Rose decodes workplace feedback. She tells people what their manager actually meant, whether the feedback is fair, whether it reflects bias, and what to do next. That’s useful. But how do I know she’s doing it well? How do I know version 1.9 is better than 1.7? I needed a way to score her responses consistently, and I needed it before I had enough data for automated evaluation. So I built Aperi.
Aperi is a response quality scoring tool. It breaks down a Rose response across five dimensions, each scored zero to three. The name comes from the Latin “to reveal”—which is what scoring does. It surfaces what’s working and what isn’t in language that’s specific enough to act on.
The five dimensions came from watching Rose’s failure modes. Action Endorsement catches when she validates someone’s emotional reaction instead of decoding the feedback. Other-Perspective Presence checks whether she surfaces the manager’s intent, not just the employee’s experience. Repair/Growth Signal looks for whether she gives people something forward-facing to do. Next-Steps Drift catches when she over-explains—piling on transitions and filler instead of staying tight. Severity Calibration checks whether her tone matches the actual stakes.
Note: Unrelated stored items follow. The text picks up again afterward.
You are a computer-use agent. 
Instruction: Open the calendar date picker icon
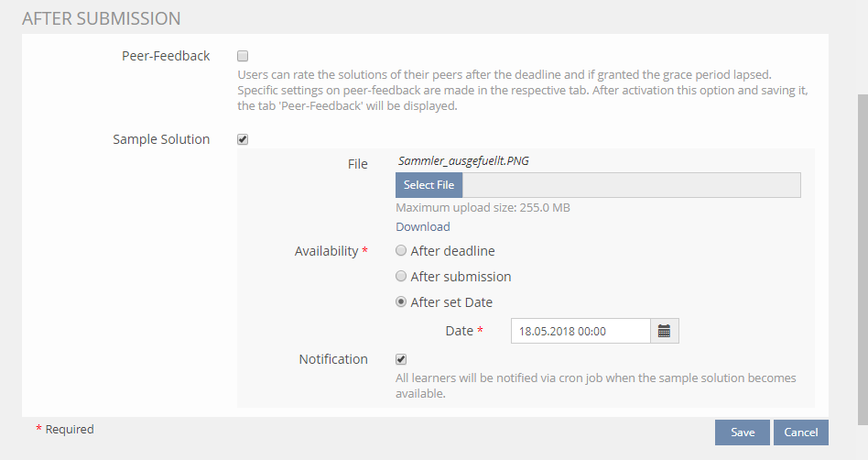[x=665, y=331]
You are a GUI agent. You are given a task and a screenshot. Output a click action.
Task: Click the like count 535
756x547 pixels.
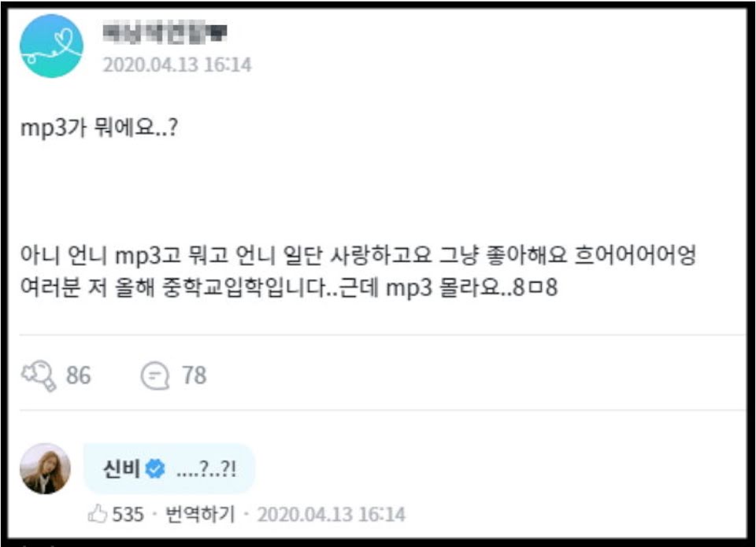(128, 515)
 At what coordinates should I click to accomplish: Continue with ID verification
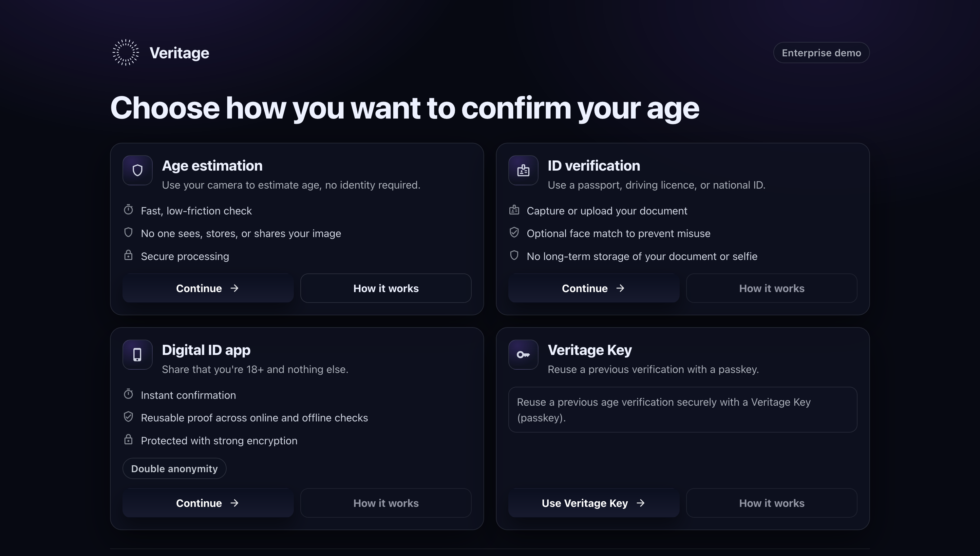[593, 288]
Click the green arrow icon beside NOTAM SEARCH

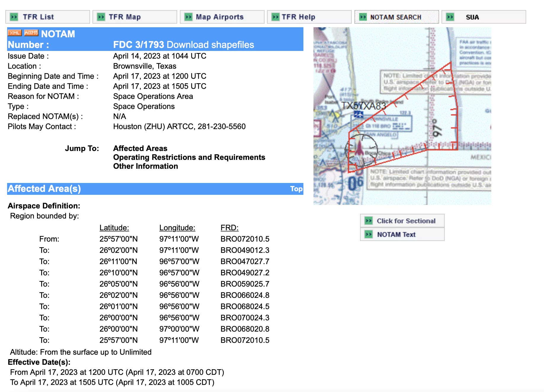coord(363,17)
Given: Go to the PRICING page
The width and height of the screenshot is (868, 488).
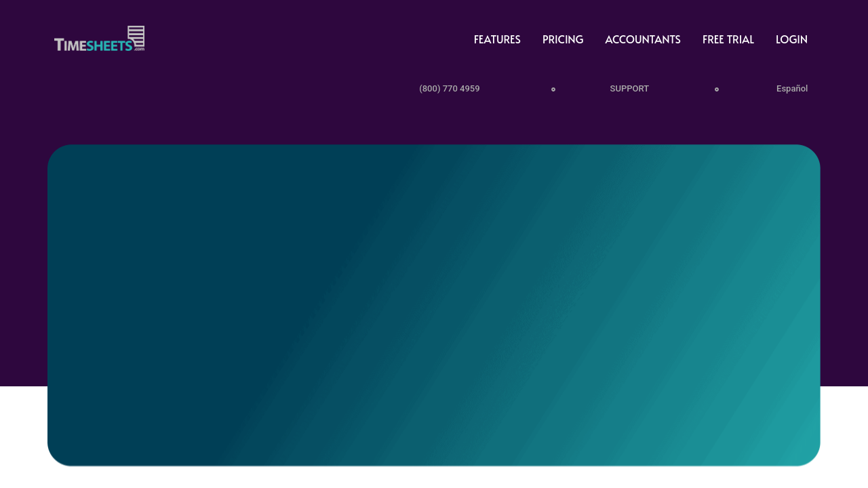Looking at the screenshot, I should 563,39.
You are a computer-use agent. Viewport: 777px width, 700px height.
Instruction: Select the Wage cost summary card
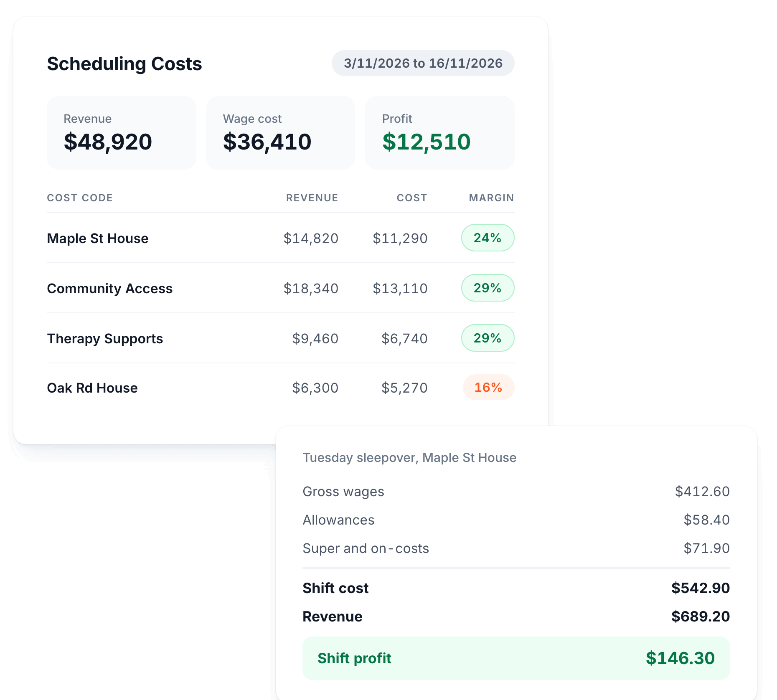point(281,133)
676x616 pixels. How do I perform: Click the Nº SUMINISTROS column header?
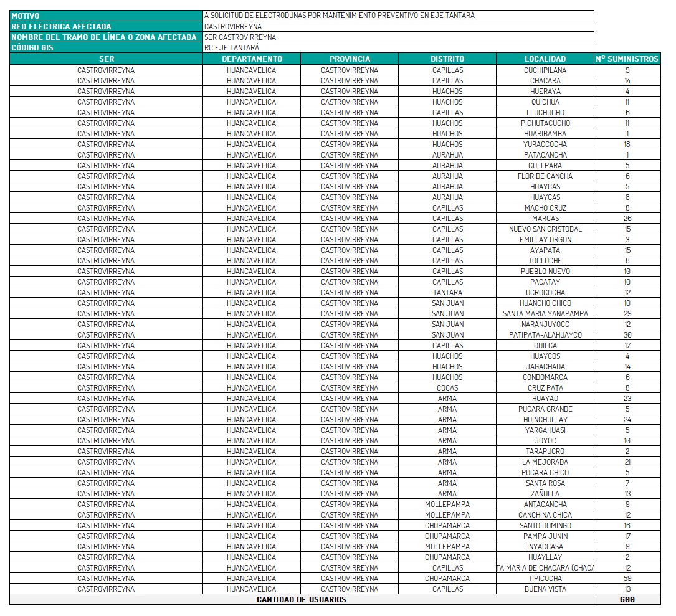pyautogui.click(x=627, y=59)
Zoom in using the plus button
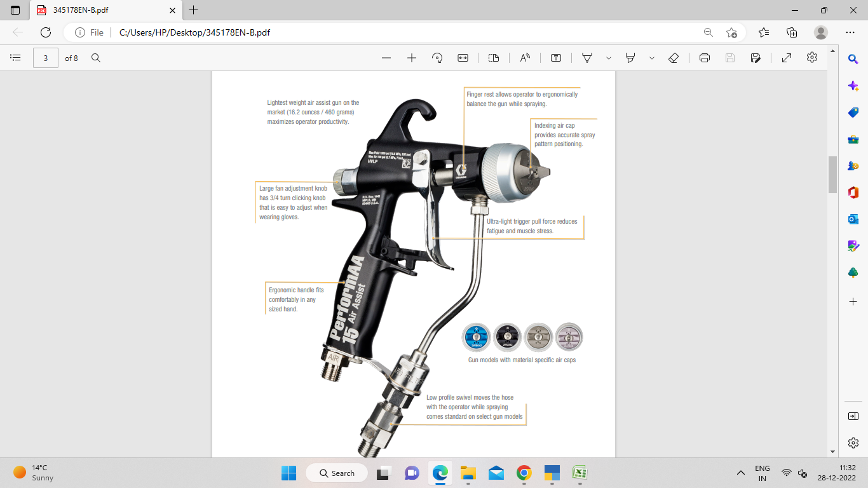The width and height of the screenshot is (868, 488). [412, 58]
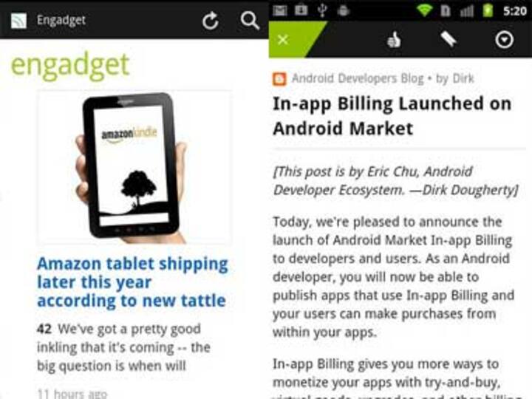Tap the Amazon Kindle tablet thumbnail
Viewport: 532px width, 399px height.
tap(134, 167)
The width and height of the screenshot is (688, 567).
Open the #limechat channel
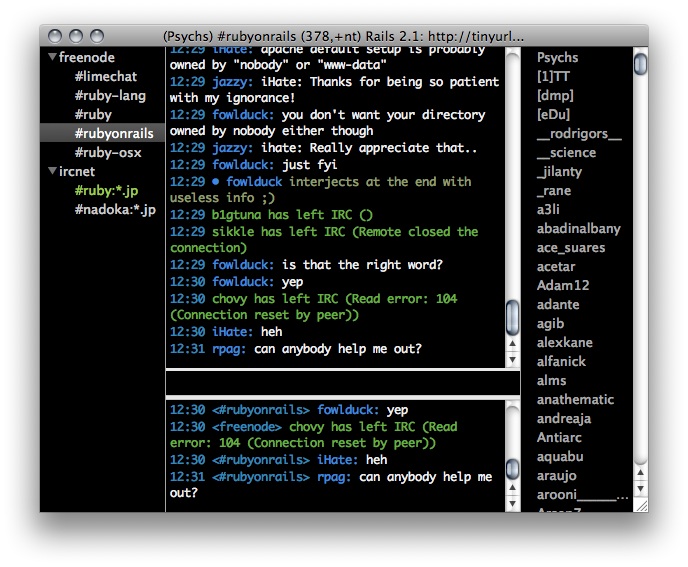[x=105, y=77]
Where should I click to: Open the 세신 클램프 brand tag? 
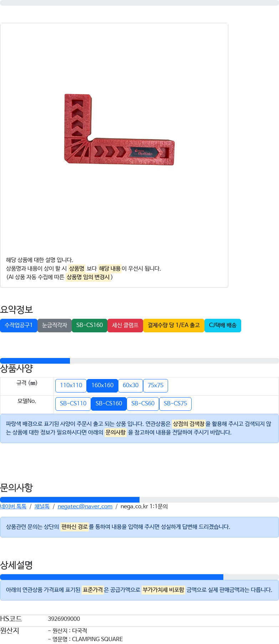(125, 325)
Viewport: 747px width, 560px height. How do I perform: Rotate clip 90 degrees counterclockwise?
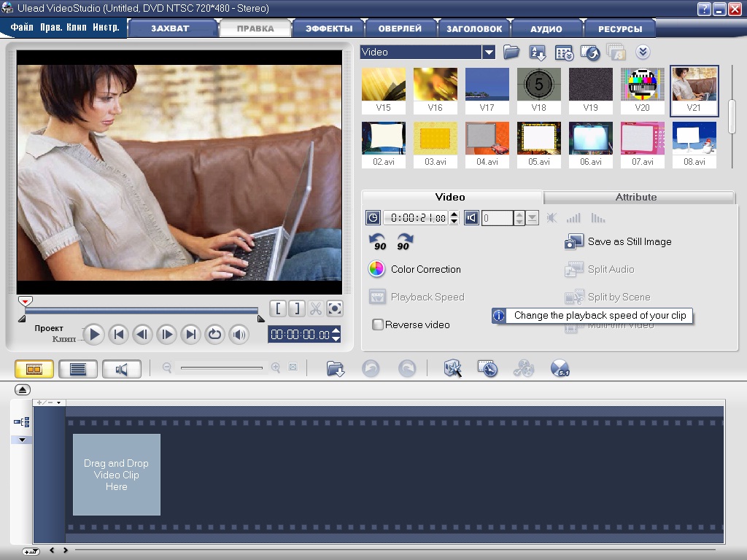pos(379,242)
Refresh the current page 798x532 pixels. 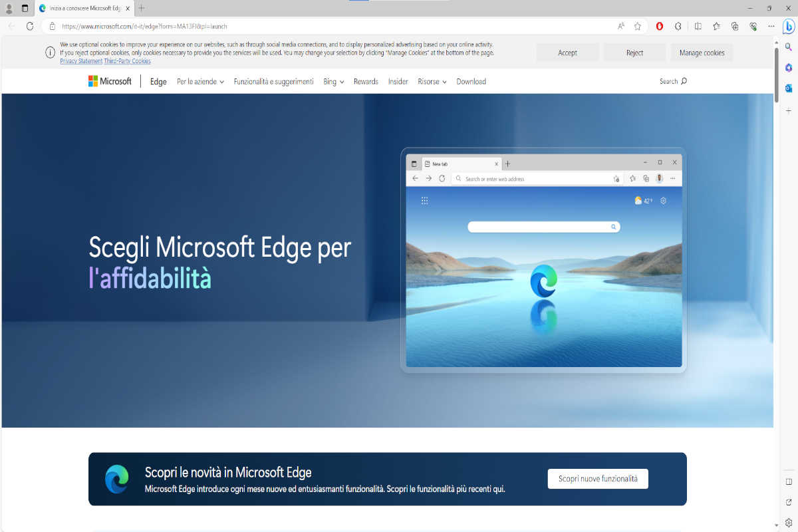30,26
Each dimension has a four-level scale with specific anchors. A score of zero on Action Endorsement means Rose endorsed the user’s planned action without decoding. A three means she decoded the feedback without endorsing. These aren’t abstract quality grades. They map directly to behaviors I can observe in the text.
The interesting design problem was the auto-scorer. I wanted a way to pre-fill scores based on what the heuristic could detect, then let me override everything. The auto-scorer is a client-side signal-word heuristic—no API calls, instant feedback as you paste. It scans the response text for patterns: endorsement language, perspective-taking signals, growth vocabulary, drift indicators, severity keywords.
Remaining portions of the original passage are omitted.